▶ **INPUT MATERIAL**

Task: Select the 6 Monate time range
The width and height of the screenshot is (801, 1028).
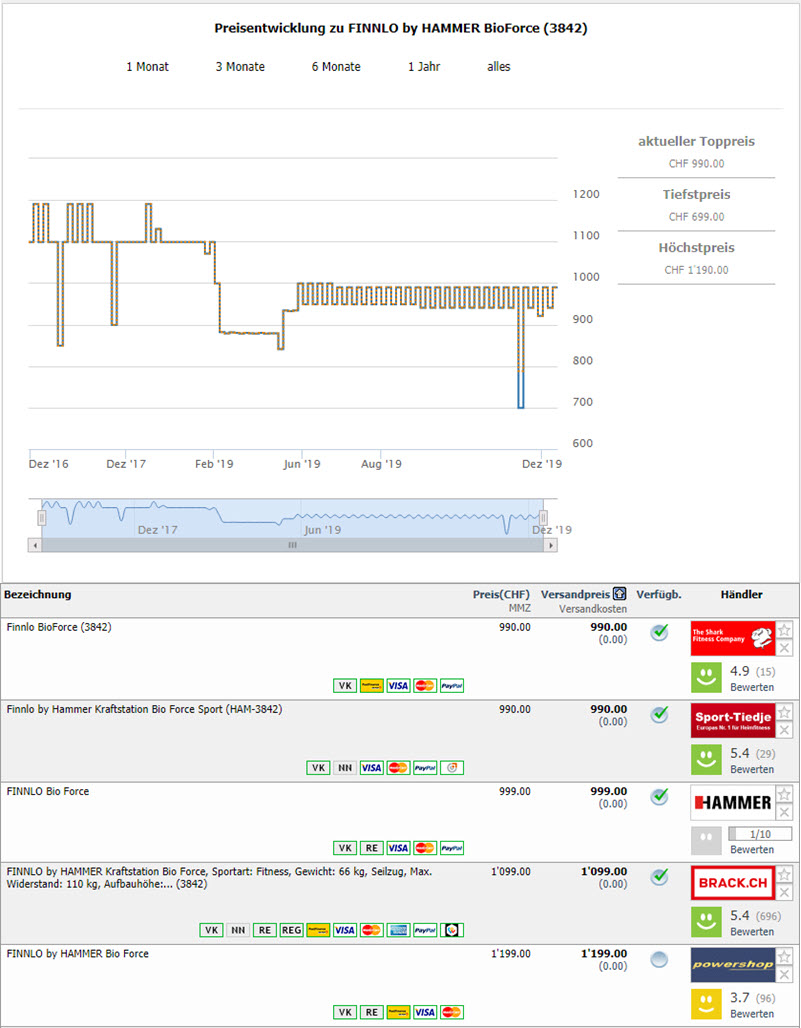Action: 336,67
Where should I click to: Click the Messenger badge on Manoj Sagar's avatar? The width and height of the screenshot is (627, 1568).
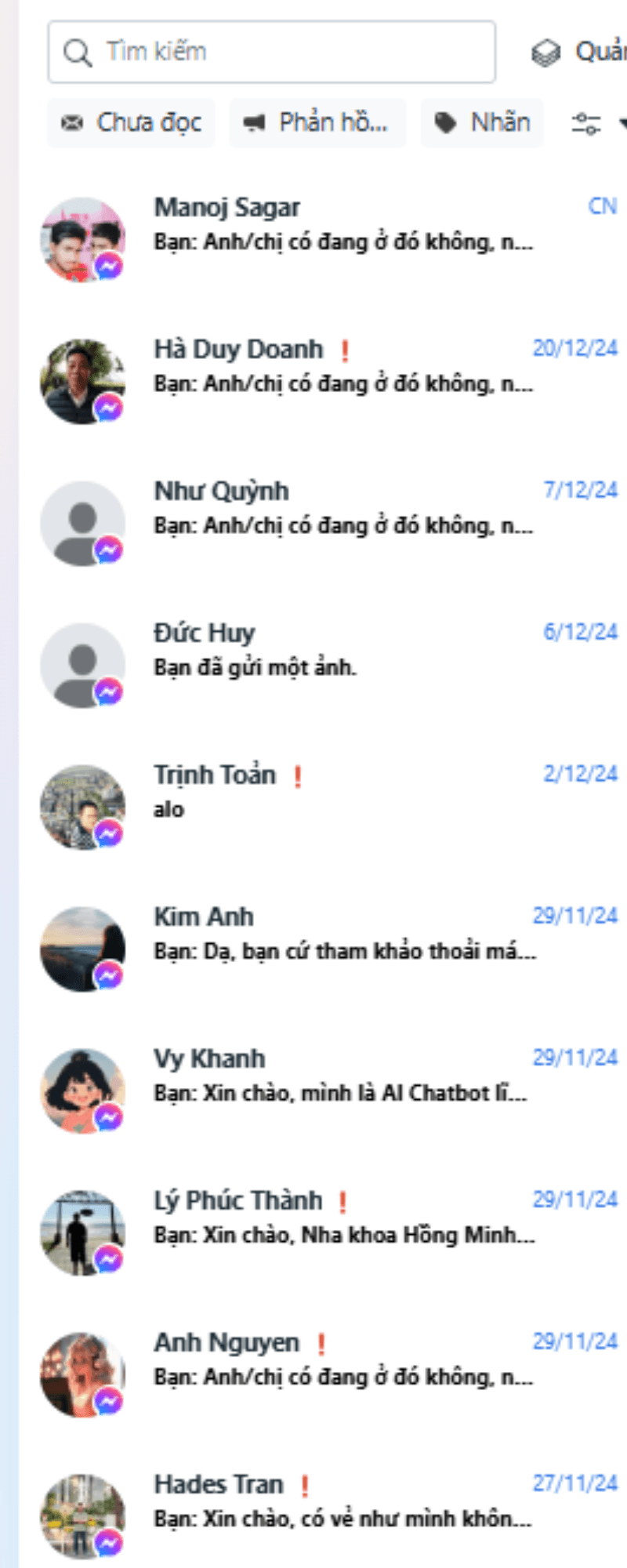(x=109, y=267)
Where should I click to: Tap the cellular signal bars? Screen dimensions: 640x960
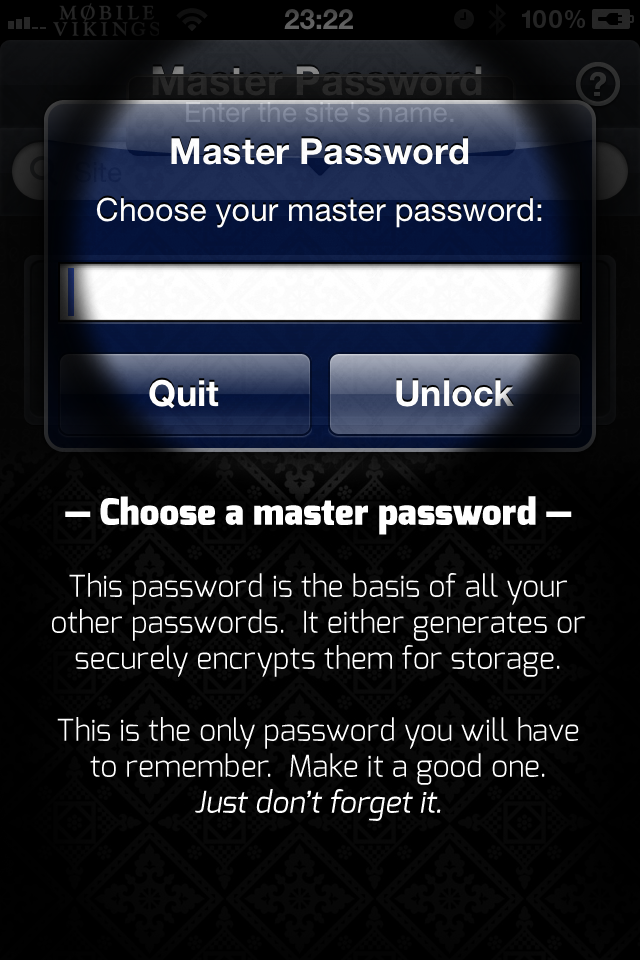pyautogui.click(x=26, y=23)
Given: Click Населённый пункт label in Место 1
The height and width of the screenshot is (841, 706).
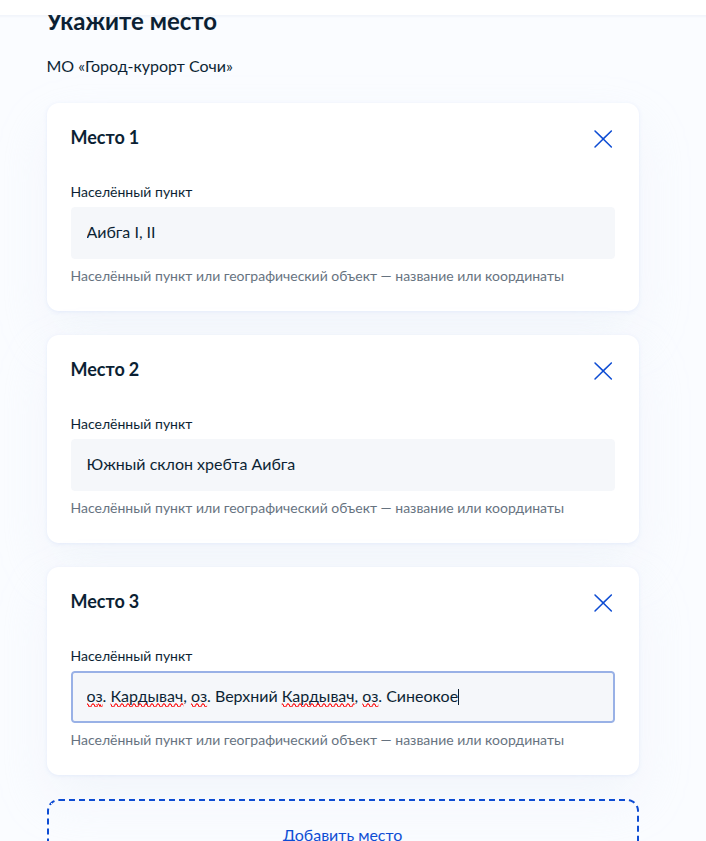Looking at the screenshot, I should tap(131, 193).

▶ **WHAT YOU HAVE TO DO**
Pictures aside, restate all of the entries exactly.

▶ **SOLUTION TO THIS TASK**
Task: Select the 6 Monate time range
The width and height of the screenshot is (801, 1028).
Action: 336,67
Where should I click to: Click the Messenger badge on Manoj Sagar's avatar? The width and height of the screenshot is (627, 1568).
(x=109, y=267)
Where should I click to: Tap the cellular signal bars? Screen dimensions: 640x960
pyautogui.click(x=26, y=23)
Given: Click Населённый пункт label in Место 1
The height and width of the screenshot is (841, 706).
Looking at the screenshot, I should tap(131, 193).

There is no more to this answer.